Cattle with increased TB resistance have been successfully produced for the first time using gene-editing technology.
The responsible researchers, from the College of Veterinary Medicine, Northwest A&F University in Shaanxi, China, used a modified version of the clustered regularly interspaced short palindromic repeats (CRISPR) gene-editing technology to insert a new gene into the cow genome.
Dr Yong Zhang, lead author of the research, says: “We successfully inserted a tuberculosis resistance gene into the cow genome. We were then able to develop live cows carrying increased resistance to TB. Importantly, our method produced no off-target effects on the cow genetics."
Gene-editing technology has become widely used in labs in recent years as it is an accurate and relatively easy way to modify the genetic code. However, unintentional changes to the genetic code can occur, so finding ways to reduce these instances is a priority for genomic research.

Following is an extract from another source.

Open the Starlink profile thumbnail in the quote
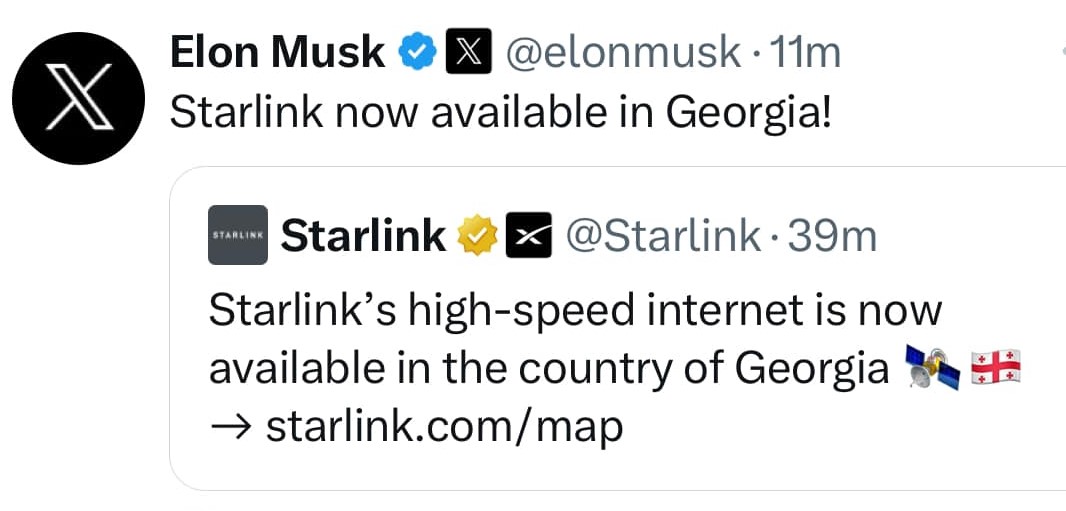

A total of 11 calves with new genes inserted were able to be assessed for resistance to TB and any off-target genetic effects. Genetic analysis of the calves revealed the TB-resistance gene had successfully integrated into the genetic code at the targeted region in all of the calves. The CRISPR/Cas9n technology used did not produce any off-target effects, unlike in all calves used in previous experiments.
When the calves were exposed to M. bovis, the bacterium causing TB, the researchers found transgenic animals showed an increased resistance to the bacteria measured by standard markers of infection in a blood sample. They also found white blood cells taken from the calves were much more resistant to M. bovis exposure in laboratory tests.
Dr Zhang says: “Our study is the first demonstrating the CRISP/Cas9n system can be used to create transgenic livestock with no detectable off-target effects. Our work has led to the discovery of a useful position in the bovine genome which can be targeted with this gene editing technology to successfully insert new genes to benefit agricultural livestock.”